--- begin Extracted information ---

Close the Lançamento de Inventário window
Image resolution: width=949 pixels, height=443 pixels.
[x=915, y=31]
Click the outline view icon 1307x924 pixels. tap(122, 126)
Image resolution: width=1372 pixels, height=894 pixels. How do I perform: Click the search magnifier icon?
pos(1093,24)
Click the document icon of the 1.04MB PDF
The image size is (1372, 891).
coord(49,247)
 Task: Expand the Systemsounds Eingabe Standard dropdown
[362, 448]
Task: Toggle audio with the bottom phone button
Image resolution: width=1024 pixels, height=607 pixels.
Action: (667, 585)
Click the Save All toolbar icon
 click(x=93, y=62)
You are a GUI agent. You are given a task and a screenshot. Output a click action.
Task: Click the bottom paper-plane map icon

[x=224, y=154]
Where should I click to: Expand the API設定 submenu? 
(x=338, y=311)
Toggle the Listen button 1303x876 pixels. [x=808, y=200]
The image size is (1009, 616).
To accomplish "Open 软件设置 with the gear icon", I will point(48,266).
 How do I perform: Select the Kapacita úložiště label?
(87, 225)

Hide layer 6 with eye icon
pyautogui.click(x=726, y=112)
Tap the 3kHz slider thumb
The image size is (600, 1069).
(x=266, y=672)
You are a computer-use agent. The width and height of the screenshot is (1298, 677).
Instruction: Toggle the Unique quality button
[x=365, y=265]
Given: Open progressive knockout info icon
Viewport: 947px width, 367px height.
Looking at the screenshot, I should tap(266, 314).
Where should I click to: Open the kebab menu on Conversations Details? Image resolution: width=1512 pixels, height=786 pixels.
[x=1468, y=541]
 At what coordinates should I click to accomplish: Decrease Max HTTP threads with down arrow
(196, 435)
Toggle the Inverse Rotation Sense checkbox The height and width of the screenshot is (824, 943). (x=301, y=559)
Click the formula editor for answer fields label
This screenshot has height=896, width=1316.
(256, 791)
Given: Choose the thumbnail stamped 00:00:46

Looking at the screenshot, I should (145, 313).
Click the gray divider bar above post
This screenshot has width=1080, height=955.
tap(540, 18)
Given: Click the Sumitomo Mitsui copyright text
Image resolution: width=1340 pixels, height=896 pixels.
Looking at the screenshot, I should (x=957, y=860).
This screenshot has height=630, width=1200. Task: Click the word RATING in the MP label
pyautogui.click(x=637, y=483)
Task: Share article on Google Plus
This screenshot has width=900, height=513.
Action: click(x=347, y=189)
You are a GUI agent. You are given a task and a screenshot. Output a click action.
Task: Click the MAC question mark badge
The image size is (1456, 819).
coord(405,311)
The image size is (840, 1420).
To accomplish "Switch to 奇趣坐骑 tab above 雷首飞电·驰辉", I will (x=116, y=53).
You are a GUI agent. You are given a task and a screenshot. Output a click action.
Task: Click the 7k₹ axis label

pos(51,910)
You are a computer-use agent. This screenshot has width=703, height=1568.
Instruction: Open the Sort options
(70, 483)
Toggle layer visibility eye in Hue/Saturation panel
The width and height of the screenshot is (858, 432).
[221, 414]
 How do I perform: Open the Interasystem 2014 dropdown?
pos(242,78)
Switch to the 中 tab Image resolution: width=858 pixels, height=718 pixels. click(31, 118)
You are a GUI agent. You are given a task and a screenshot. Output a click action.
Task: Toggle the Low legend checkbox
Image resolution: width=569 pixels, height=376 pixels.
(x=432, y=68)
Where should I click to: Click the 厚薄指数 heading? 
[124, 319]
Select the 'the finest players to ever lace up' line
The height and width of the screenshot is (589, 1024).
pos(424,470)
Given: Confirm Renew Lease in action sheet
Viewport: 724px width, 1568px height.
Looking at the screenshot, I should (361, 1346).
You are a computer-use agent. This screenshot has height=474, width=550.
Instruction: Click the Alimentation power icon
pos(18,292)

--- end Extracted information ---

#### Instruction:
Rescale the stretch of entries from the start through the line containing "[x=365, y=265]". Reproduce every line in full, requests included, and multiply each coordinate in the answers by 1.85, rounding to whole numbers with halves going up.

#### Complete response:
Close the Lançamento de Inventário window
Image resolution: width=949 pixels, height=443 pixels.
[x=1693, y=57]
Click the outline view icon 1307x924 pixels. tap(226, 233)
Image resolution: width=1372 pixels, height=894 pixels. How do I perform: Click the search magnifier icon?
pos(2022,44)
Click the document icon of the 1.04MB PDF
The image size is (1372, 891).
coord(91,457)
 Task: Expand the Systemsounds Eingabe Standard dropdown
[670, 829]
Task: Toggle audio with the bottom phone button
Image resolution: width=1024 pixels, height=607 pixels.
Action: (1234, 1082)
Click the Save All toolbar icon
 click(x=172, y=115)
You are a GUI agent. You are given a task and a screenshot. Output a click action.
Task: Click the bottom paper-plane map icon

[x=414, y=285]
Where should I click to: Expand the API設定 submenu? 
(x=625, y=575)
Toggle the Listen button 1303x876 pixels. [x=1495, y=370]
The image size is (1009, 616).
To accomplish "Open 软件设置 with the gear icon", I will point(89,492).
 How do I perform: Select the Kapacita úložiště label?
(161, 416)

Hide layer 6 with eye icon
pyautogui.click(x=1343, y=207)
Tap the 3kHz slider thumb
The image size is (600, 1069).
(x=492, y=1243)
You are a computer-use agent. The width and height of the screenshot is (1298, 677).
Instruction: Toggle the Unique quality button
[x=675, y=490]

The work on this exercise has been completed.